20/09/2018

Dalle bufale alle verità nel piatto, dal consumo di insetti al contrasto dello spreco alimentare, fino alla vera storia dell’olio di palma. Sono alcuni degli argomenti del convegno «Alimenti in e alimenti out» promosso  Pordenone per il prossimo venerdì 22 settembre dalle  14.30 nella sala congressi della Fiera,  dall’ordine dei tecnologi alimentari del Friuli Venezia Giulia con il sostegno del Comune di Pordenone e un pool di aziende.

E’ crescente  la necessità di basarsi su informazioni affidabili, avallate dagli esperti. «Abbiamo pensato a un convegno, dal taglio scientifico ma divulgativo, per fare chiarezza» spiega la tecnologa alimentare Grazia Gabbini che ha promosso l’iniziativa con Tommaso Caliciuri, presidente dell’ordine.

Un incontro «su tematiche di interesse sia per aziende e operatori sia per il grande pubblico. Ci siamo resi conto che questi argomenti sono molto dibattuti ma poco conosciuti e spesso ci si informa e ci si comporta sulla scorta di fonti non attendibili. E così scegliamo alimenti senza olio di palma ma non sappiamo leggere un’etichetta, oppure postiamo su Facebook informazioni più emozionali che scientifiche.
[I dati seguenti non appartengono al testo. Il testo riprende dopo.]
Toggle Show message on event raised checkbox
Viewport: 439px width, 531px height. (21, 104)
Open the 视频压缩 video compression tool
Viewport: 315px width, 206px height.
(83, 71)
Peraltro il Comune di Pordenone – conclude Gabbini – ha dimostrato grande sensibilità facendo subito propri questi temi».

Ad intervenire al seminario saranno alcuni dei principali esponenti locali e nazionali del settore, tra cui Marco Lucchini, segretario generale del Banco alimentare, e Franca Braga, responsabile del centro studi alimentazione e salute di Altroconsumo.

Tanti i temi sul piatto, è il caso dirlo. Dalla tutela del consumatore – bombardato da informazioni, tra cui le «fake news» abbondano – alle modalità corrette per contrastare gli sprechi e aiutare veramente i bisognosi del nostro Paese. Si parlerà anche di nuove frontiere della sicurezza e sostenibilità alimentare e di come le imprese alimentari possono operare mantenendo la fiducia del consumatore.

Non mancherà un approfondimento sugli aspetti igienico sanitari legati alla produzione e al consumo di insetti commestibili, indicati da più parti come il cibo del futuro sulle nostre tavole. Una sfida, questa, lanciata in Italia proprio da due fratelli pordenonesi che hanno messo in piedi un’azienda di insetti a uso alimentare.